Response of bimaterials with interfacial tension subjected to axisymmetric body force

Abstract

This paper presents an analytical treatment of the boundary value problem of an isotropic elastic bimaterial full space with interfacial tension subjected to an axisymmetric body force. The interfacial tension is modeled as the residual stress in the pre-tensed interfacial atom membrane on the basis of Gurtin and Murdoch's surface theory. The generality of the present model is justified with several degenerated cases (e.g. classical bimaterials with bonded and unsinkable interface, homogeneous full space with interfacial tension, and half space with surface tension).

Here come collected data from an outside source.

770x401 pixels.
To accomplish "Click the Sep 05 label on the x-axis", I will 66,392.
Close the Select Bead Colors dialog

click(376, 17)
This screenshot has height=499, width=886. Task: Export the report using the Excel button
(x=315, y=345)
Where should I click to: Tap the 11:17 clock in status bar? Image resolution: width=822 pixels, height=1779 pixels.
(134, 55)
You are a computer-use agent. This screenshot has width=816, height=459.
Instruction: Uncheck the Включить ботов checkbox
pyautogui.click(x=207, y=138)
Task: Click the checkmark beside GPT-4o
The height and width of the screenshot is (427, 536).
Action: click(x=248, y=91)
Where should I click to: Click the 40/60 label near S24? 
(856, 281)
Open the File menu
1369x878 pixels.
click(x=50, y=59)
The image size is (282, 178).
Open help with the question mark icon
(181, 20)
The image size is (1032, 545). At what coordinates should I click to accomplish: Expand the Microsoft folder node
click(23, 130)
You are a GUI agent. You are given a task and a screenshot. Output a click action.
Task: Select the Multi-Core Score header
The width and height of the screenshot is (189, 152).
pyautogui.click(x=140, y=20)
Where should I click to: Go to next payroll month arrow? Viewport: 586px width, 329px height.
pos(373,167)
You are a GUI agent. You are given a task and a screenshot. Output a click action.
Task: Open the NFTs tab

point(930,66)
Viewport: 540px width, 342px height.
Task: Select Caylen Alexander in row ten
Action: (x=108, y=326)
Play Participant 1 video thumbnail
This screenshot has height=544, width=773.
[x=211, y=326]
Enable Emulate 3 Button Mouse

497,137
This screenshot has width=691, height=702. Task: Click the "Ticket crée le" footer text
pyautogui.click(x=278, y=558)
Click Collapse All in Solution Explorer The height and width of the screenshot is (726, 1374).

By virtue of classical Hankel or Fourier transforms, the unconventional boundary value problems are addressed in a concise and systematic manner. The final solutions are all given in the form of a semi-infinite line integral. Particularly, the solutions for the interfacial response induced by interfacial point load can be obtained in exact closed form in terms of Struve and Bessel functions. Numerical results are presented to show the influence of interfacial tension on the induced responses. It is shown that the existence of interfacial tension can significantly influence the induced elastic fields and reduce the point load singularity. The results presented in this paper are useful and meaningful to the studies of nanocomposites, soft solids, and biological tissue, where the effects of surface/interface tension could be dominant.